Mental health issues are on the rise and cost a whopping $2.5 trillion globally each year. Luckily, changing our diet can help with these problems. Australia’s clinical guidelines even suggest looking at diet when treating depression.
Recently, we’ve learned a lot about how certain foods affect our mental well-being. Adding these nutrients to our diet can boost our mood and save money on mental health care worldwide.
1. Complex Carbs
Eating complex carbs, found in fruits, veggies, and whole grains, fuels our brain cells and helps stabilize our mood. These carbs release glucose slowly, unlike simple carbs in sugary snacks and drinks, which cause sugar highs and lows and negatively impact our mental well-being. Cutting back on sugary snacks and eating more complex carbs can make us happier and healthier.
2. Antioxidants
Our bodies naturally produce energy through oxidation, but this can also cause oxidative stress, especially in the brain. This stress reduces happiness chemicals like dopamine and serotonin. Antioxidants in colorful fruits and veggies fight this stress, repair damage, and boost mood-enhancing chemicals in our brain.
3. Omega-3 Fatty Acids
Omega-3s, found in oily fish, nuts, seeds, leafy veggies, eggs, and grass-fed meats, are crucial for brain health and communication between mood-boosting chemicals. They improve brain function, slow dementia, and help with depression. Since our bodies can’t make omega-3s, we need to get them from our diet.
4. B Vitamins
B vitamins, found in green veggies, beans, bananas, and beetroot, help produce serotonin and dopamine, which are key for happiness. High levels of vitamins B6, B12, and folate protect against depression, while low levels can worsen symptoms. Eating more B vitamins boosts happiness and well-being.

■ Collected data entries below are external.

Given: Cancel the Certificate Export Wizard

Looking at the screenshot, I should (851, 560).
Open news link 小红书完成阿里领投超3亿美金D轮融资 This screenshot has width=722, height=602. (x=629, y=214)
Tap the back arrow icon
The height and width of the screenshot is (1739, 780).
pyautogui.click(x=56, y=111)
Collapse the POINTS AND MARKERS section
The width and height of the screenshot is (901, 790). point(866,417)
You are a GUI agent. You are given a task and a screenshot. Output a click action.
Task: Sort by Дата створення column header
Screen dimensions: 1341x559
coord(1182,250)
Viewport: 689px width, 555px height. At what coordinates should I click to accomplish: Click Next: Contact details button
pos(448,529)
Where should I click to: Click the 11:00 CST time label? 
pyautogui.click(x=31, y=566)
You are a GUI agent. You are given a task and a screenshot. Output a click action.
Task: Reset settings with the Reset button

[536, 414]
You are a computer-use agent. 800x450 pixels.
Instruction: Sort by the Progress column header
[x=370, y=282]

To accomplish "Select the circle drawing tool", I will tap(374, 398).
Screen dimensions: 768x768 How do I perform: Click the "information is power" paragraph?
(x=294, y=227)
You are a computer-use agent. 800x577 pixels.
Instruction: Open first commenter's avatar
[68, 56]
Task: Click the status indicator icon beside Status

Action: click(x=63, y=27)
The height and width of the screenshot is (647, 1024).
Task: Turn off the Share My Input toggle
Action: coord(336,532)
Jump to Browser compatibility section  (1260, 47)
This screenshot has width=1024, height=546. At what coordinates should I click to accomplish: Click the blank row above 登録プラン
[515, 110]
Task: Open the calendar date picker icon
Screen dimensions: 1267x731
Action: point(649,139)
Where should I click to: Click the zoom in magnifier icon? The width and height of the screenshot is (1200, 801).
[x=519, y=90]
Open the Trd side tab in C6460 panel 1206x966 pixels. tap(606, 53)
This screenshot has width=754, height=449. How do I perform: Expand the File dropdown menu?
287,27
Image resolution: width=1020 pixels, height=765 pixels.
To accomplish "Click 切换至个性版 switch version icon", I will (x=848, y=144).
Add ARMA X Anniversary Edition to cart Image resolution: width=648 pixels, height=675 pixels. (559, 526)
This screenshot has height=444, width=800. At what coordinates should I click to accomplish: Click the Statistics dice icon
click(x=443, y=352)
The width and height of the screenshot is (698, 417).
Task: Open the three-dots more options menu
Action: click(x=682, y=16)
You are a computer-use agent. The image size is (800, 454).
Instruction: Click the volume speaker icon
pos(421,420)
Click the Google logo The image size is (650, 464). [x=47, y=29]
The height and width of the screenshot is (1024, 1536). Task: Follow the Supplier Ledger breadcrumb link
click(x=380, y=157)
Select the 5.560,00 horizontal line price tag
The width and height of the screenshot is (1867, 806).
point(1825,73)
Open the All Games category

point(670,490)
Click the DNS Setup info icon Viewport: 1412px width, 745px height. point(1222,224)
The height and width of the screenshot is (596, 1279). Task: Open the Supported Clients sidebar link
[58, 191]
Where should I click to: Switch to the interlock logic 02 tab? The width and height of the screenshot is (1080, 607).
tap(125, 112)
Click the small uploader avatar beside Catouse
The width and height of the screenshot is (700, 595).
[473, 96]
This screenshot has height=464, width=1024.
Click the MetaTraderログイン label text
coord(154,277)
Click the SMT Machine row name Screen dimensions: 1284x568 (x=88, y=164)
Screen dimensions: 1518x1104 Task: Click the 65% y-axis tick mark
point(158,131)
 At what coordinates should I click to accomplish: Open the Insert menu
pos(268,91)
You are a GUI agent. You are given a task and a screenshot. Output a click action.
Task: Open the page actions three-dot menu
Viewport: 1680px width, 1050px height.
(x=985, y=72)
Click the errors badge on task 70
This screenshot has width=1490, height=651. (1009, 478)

5. Prebiotics and Probiotics
The good and bad bacteria in our gut affect our mood, behaviour, and brain health. Prebiotics and probiotics, found in yogurt, cheese, and fermented foods like kombucha, sauerkraut, and kimchi, work like antidepressants by reducing inflammation and boosting happy emotions. Including these in our diet improves both physical and mental health, reducing the risk of depression and anxiety. A great way to take fruits and vegetables is through cold press juicers or blended juices/smoothies, like the range from MOD Appliances.“
Incorporating these foods into our daily meals not only benefits our body but also our mind, helping us lead happier, healthier lives.